Recentemente fui passar um final de semana com meu marido em Jacmel, uma cidade no litoral sul do Haiti. Quando buscava algo no AirBnB encontrei uma pousada bem localizada e que parecia bonita e muito curiosa. Morelan B&B é uma pousada em que muitos dos materiais de construção utilizados são recicláveis, como garrafas e pneus. Achei a idéia super bacana pois reciclagem é uma das questões críticas do Haiti. A gestão de resíduos aqui é tão precária que iniciativas como esta são extremamente importantes.
Finalmente reservamos um quarto para o fim de semana na pousada e partimos para Jacmel. Na chegada a vista da pousada é um tanto pitoresca eu diria, especialmente porque não estamos acostumados a ver paredes feitas com garrafas ou mesas de pneus. O local é um pouco esquisito à primeira vista, porém muito bonito e à vista do mar é espetacular.
A proprietária, Pollyanna, nos recebeu alegremente e nos fez um rápido tour do local, mostrando um pouco suas criações. Sua idéia é criar uma pousada ecológica, onde materiais reciclados são usados na construção e decoração, mas onde o hóspede também tem a oportunidade de provar alimentos orgânicos e estar em contato direto com a natureza.
Quando nos aprofundamos um pouco na conversa, Pollyanna nos contou um pouco de sua vida e de como começou o projeto da pousada. Foi justamente sua história de vida o que mais me impressionou nesta viagem. Uma história marcada pela tragédia do terremoto de janeiro de 2010, assim como a de milhões de haitianos que jamais esquecerão este fatídico evento.
Pollyanna sabe várias línguas e nos contou que era apresentadora de TV antes do terremoto de 2010. Ela era casada e tinha 2 filhos, mas em 12 de janeiro de 2010 durante o terremoto, ela estava voltando do trabalho enquanto a família estava em casa, em Porto Príncipe. Os 30 segundos de terremoto sacudiram sua vida, literalmente, quase vinte membros da família morreram nessa tragédia, incluindo seu marido e filhos.
Após o terremoto, Pollyanna estava desesperada mas focou suas energias em ajudar os feridos e pessoas que necessitavam ajuda. Infelizmente a dor era imensa, ela perdeu seus lindos cabelos e esteve deprimida por algum tempo. Ela abandonou seu emprego e sua vida em Porto Principe e mudou-se para Jacmel onde começou o projeto de sua pousada. Em suas palavras, “Eu queria poder ressuscitar minha família e amigos, mas como não tinha esse poder decidi que iria ressuscitar tudo que eu encontrasse pela frente. Assim comecei a trabalhar com reciclagem”.

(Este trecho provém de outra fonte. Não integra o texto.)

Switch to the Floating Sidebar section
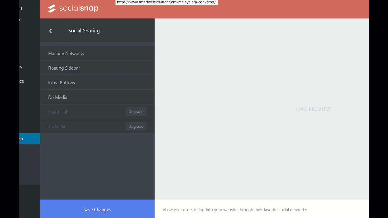tap(64, 68)
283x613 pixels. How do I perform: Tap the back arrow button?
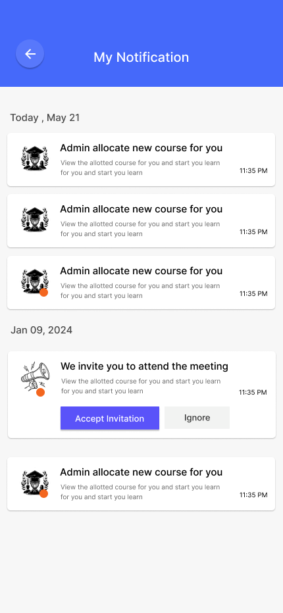[30, 54]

Sua história me marcou imensamente, pela sua coragem e pela maneira que encontrou para enfrentar a dor. Também achei notável seu otimismo e maneira de tentar ver tudo de forma positiva. Me pergunto, quantos de nós teríamos a capacidade de recomeçar depois de tamanha tragédia? Com que olhar veríamos o mundo?
Para milhões de pessoas afetadas por esta tragédia, não existe escolha, senão seguir em frente. Alguns viverão o resto de suas vidas com traumas, outros simplesmente continuarão e deixarão que o tempo apague a dor, outros farão como Pollyana e converter a dor em força para criar coisas maravilhosas.

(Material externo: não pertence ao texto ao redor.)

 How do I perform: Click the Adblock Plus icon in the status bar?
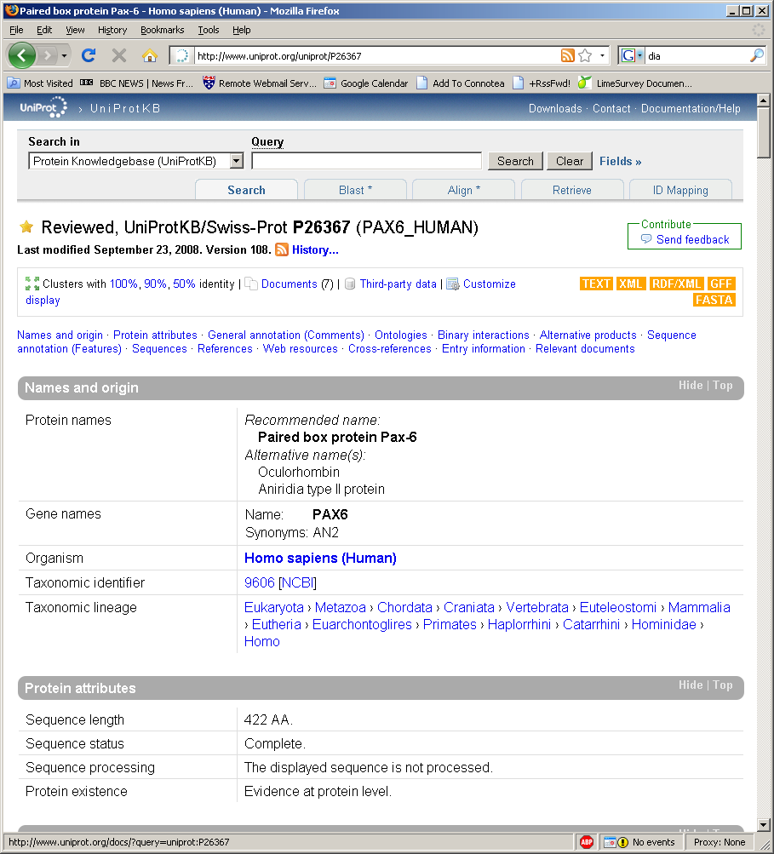(x=587, y=842)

Hoje, seis anos após o terremoto ela busca reconstruir sua vida, me contou que em breve voltará a trabalhar na TV e quer continuar construindo sua pousada.
No meu trabalho dentro do mundo humanitário, falamos constantemente das tragédias do mundo, sejam elas guerras ou desastres naturais. No entanto, a maioria de nós não vivemos e não entendemos a dor e a tragédia das pessoas que desejamos ajudar. A história da Pollyana me fez pensar muito em como cada um de nós passa por tragédias (enormes ou pequenas) e no final escolhemos o que fazer com nossas dores.
PS : essa reflexão é simplesmente sobre nossas escolhas individuais perante ao sofrimento. Em nível global obviamente temos a obrigação de buscar minimizar o sofrimento causado por guerras e desastres naturais.